Dans l'entretien ci-dessous, quels phénomènes observés chez les enfants Aldo Naouri cite-t-il pour expliquer sa sortie de retraite ?

#### [Extrait présenté]

:::

«Nous éduquons mal nos enfants»
Education Aldo Naouri est inquiet pour l’avenir des sociétés occidentales, car nous éduquons mal les enfants. Sous prétexte de les aimer, nous ne leur transmettons plus l’essentiel : le goût de l’effort. Rencontre à Paris.
Coopération. Qu’est-ce qui vous a incité à sortir de votre retraite pour jouer les redresseurs de torts?
Aldo Naouri. Les difficultés scolaires des enfants, leur instabilité, la violence dont ils font preuve et qui ont pris depuis quelques années une tournure préoccupante… Mais ça fait longtemps que j’observe cette dérive. Toutes mes publications depuis 1982 sur la place du père, de la mère, de l’enfant dans le couple traduisent mon désaccord sur la façon dont on s’occupe des enfants aujourd’hui. Avec ce livre[1], centré sur l’éducation, j’ai voulu être plus concret.
Qu’est-ce qui ne va pas dans notre manière de faire?
Elle ne prépare pas les enfants à la discipline de l’apprentissage scolaire. Les enseignants disent qu’ils n’ont plus des élèves, mais des clients. Une institutrice m’a confié que lorsqu’elle annonçait un travail de lecture, un élève s’exclamait: «Oh non, je voudrais faire du dessin!» Un autre: «Je voudrais chanter…» C’est fou! Pour que l’enfant reçoive une instruction, il faut qu’on l’ait sorti de sa tentation constante de voir tous ses désirs satisfaits.
Que reprochez-vous concrètement aux parents?
Ils sont empreints d’un savoir psychologique mal digéré, ce qui les amène à inverser leur rapport à leur enfant. Celui-ci est devenu un complice avec lequel ils négocient. L’objectif des parents aujourd’hui est de plaire à leurs enfants. Ils veulent être pour eux les meilleurs parents du monde.

:::

#### [Entrées répertoriées]
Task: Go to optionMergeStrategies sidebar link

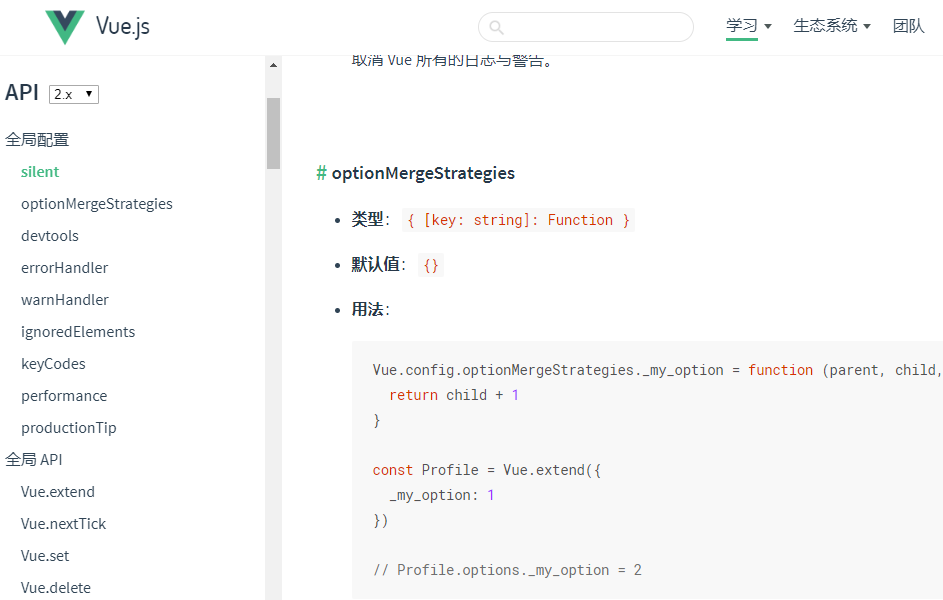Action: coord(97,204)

:::

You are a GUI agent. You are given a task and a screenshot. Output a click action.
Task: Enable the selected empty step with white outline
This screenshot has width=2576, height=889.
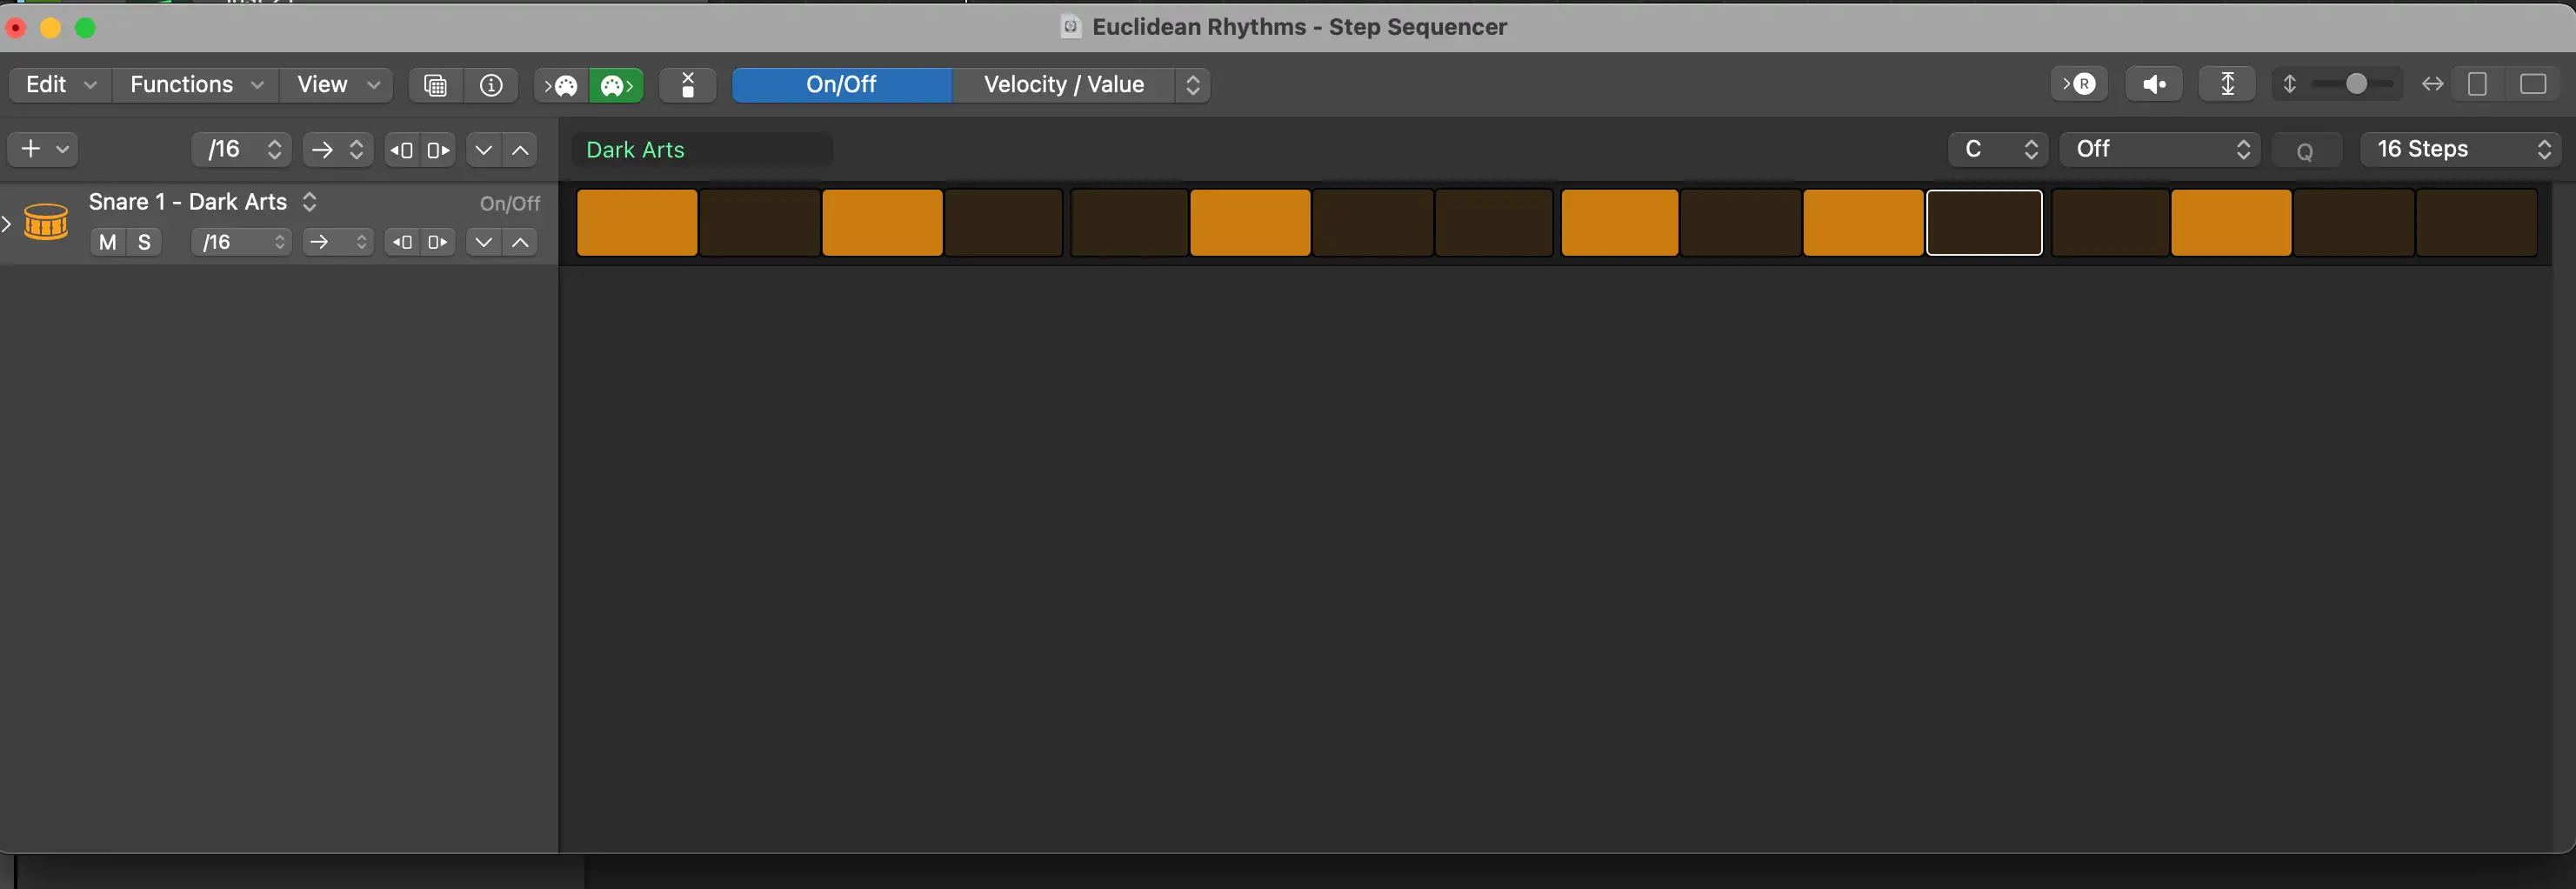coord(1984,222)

:::

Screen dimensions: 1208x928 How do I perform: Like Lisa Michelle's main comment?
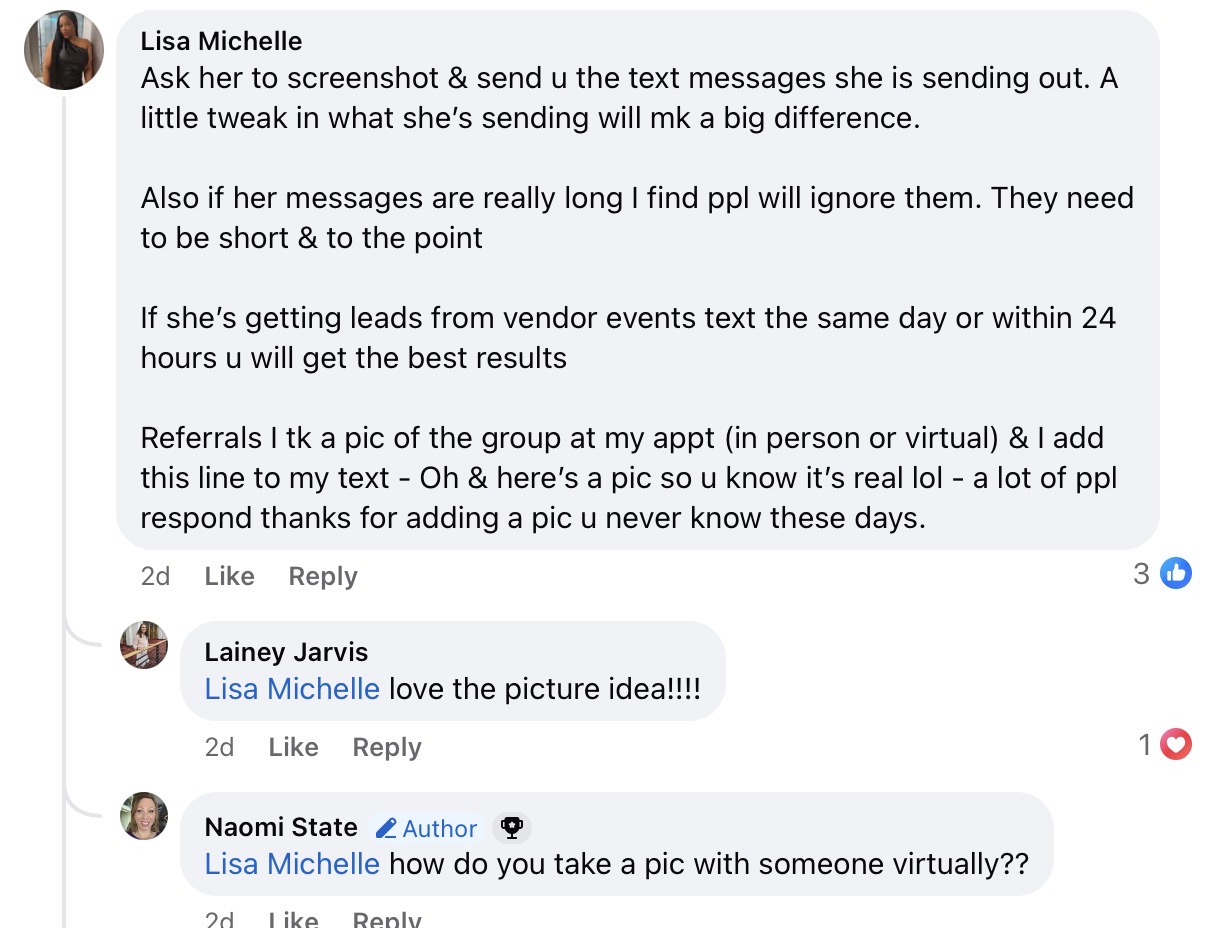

:::

#### [Résultat]
Les difficultés scolaires des enfants, leur instabilité et la violence dont ils font preuve.